Invested with such gracious prerogatives, exposed to so great
evils, involving so many grave responsibilities, it would be a
parody on the shrewdness of the devil and a libel on his
character and reputation if he did not bring his master
influences to adulterate the preacher and the preaching. In face
of all this, the exclamatory interrogatory of Paul, "Who is
sufficient for these things?" is never out of order.
Paul
says: "Our sufficiency is of God, who also hath made us able
ministers of the new testament; not of the letter, but of the
spirit: for the letter killeth, but the spirit giveth life." The
true ministry is God-touched, God-enabled, and God-made. The
Spirit of God is on the preacher in anointing power, the fruit
of the Spirit is in his heart, the Spirit of God has vitalized
the man and the word; his preaching gives life, gives life as
the spring gives life; gives life as the resurrection gives
life; gives ardent life as the summer gives ardent life; gives
fruitful life as the autumn gives fruitful life.
The
life-giving preacher is a man of God, whose heart is ever
athirst for God, whose soul is ever following hard after God,
whose eye is single to God, and in whom by the power of God's
Spirit the flesh and the world have been crucified and his
ministry is like the generous flood of a life-giving river.
The
preaching that kills is non-spiritual preaching. The ability of
the preaching is not from God. Lower sources than God have given
to it energy and stimulant. The Spirit is not evident in the
preacher nor his preaching. Many kinds of forces may be
projected and stimulated by preaching that kills, but they are
not spiritual forces.
They
may resemble spiritual forces, but are only the shadow, the
counterfeit; life they may seem to have, but the life is
magnetized. The preaching that kills is the letter; shapely and
orderly it may be, but it is the letter still, the dry, husky
letter, the empty, bald shell. The letter may have the germ of
life in it, but it has no breath of spring to evoke it; winter
seeds they are, as hard as the winter's soil, as icy as the
winter's air, no thawing nor germinating by them.
This
letter-preaching has the truth. But even divine truth has no
life-giving energy alone; it must be energized by the Spirit,
with all God's forces at its back. Truth unquickened by God's
Spirit deadens as much as, or more than, error.
It
may be the truth without admixture; but without the Spirit its
shade and touch are deadly, its truth error, its light darkness.

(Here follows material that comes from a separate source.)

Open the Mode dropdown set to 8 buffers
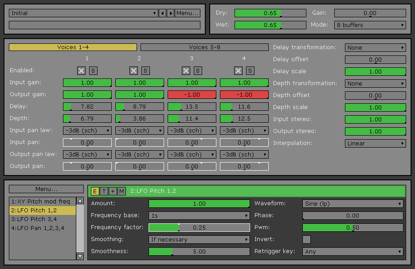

The letter-preaching is unctionless, neither mellowed nor oiled
by the Spirit. There may be tears, but tears cannot run God's
machinery; tears may be but summer's breath on a snow-covered
iceberg, nothing but surface slush.
Feelings and earnestness there may be, but it is the emotion of
the actor and the earnestness of the attorney. The preacher may
feel from the kindling of his own sparks, be eloquent over his
own exegesis, earnest in delivering the product of his own
brain; the professor may usurp the place and imitate the fire of
the apostle; brains and nerves may serve the place and feign the
work of God's Spirit, and by these forces the letter may glow
and sparkle like an illumined text, but the glow and sparkle
will be as barren of life as the field sown with pearls.
The
death-dealing element lies back of the words, back of the
sermon, back of the occasion, back of the manner, back of the
action. The great hindrance is in the preacher himself. He has
not in himself the mighty life-creating forces. There may be no
discount on his orthodoxy, honesty, cleanness, or earnestness;
but somehow the man, the inner man, in its secret places has
never broken down and surrendered to God, his inner life is not
a great highway for the transmission of God's message, God's
power. Somehow self and not God rules in the holy of holiest.
Somewhere, all unconscious to himself, some spiritual
nonconductor has touched his inner being, and the divine current
has been arrested. His inner being has never felt its thorough
spiritual bankruptcy, its utter powerlessness; he has never
learned to cry out with an ineffable cry of self-despair and
self-helplessness till God's power and God's fire comes in and
fills, purifies, empowers.
Self-esteem, self-ability in some pernicious shape has defamed
and violated the temple which should be held sacred for God.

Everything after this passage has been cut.